Abstract

Anickelodeon screening of an “Indian” melodrama almost one hundred years ago might have seemed both novel and reassuringly familiar to audiences at the time; novel, since “Indian” films were suddenly en vogue at the time, and this may have been the spectator's first taste of the exciting new genre, and familiar, since many of the films' narrative and iconographic tropes would have been instantly recognized from nineteenth-century painting, photography, theater, popular literature, advertising, museums, world's fairs, and traveling Wild West shows.1 As early as 1840, visitors to Barnum's American Museum in New York City would have marveled at the “Grand Exhibition of a large company of Indian Warriors with their Squaws.” Performing at the museum every evening, the troupe demonstrated the “various modes and ceremonies of savage life, superstitions, war songs, dances, etc.”2 Consumed as popular entertainment for well over half a century before the emergence of cinema, audiences would have had few problems recognizing enduring tropes in the representation of Native Americans when they encountered them in cinematic form in the 1890s.

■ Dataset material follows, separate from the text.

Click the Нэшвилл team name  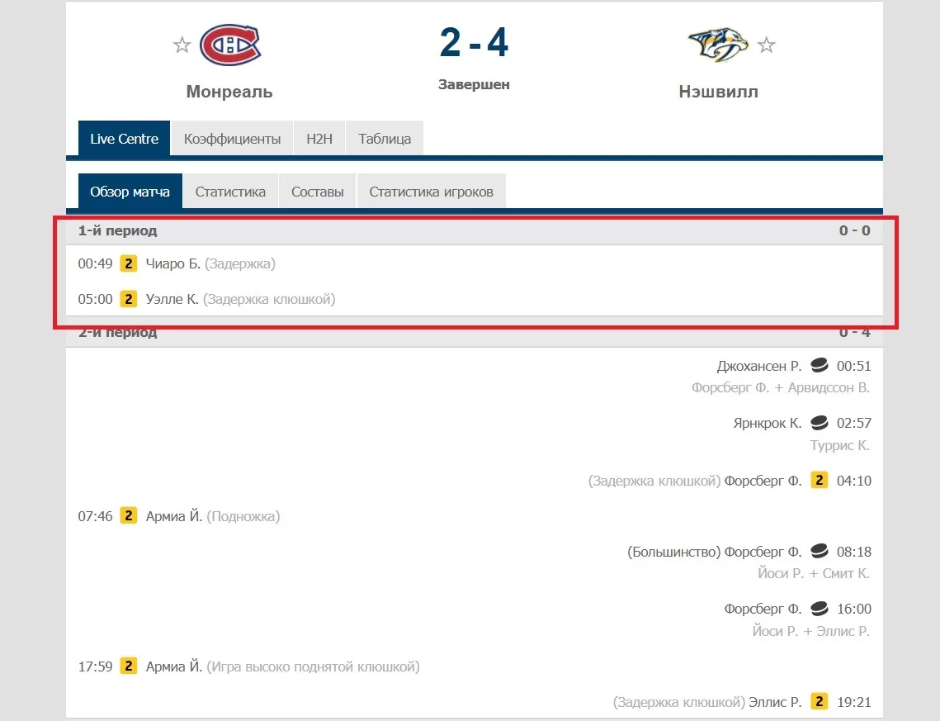pyautogui.click(x=718, y=92)
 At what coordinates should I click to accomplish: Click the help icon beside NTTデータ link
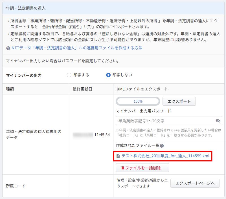click(x=8, y=48)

While cut from the same discursive cloth as their precinematic antecedents, these films nevertheless, as the quote from “The Vogue of Western and Military Dramas” indicates, provoked a lively debate over the generic parameters of the Western, including expressions of dismay at the artistic liberties taken by some filmmakers. I explore the topic of spectatorship and the early film Western, approaching the subject from two perspectives: first, the role of Indian actualities as cinematic intertexts for the “ethnographic” set pieces used in “Indian” films, and second, the ways in which audiences may have understood the widespread practice of casting whites in Indian leads in early Westerns.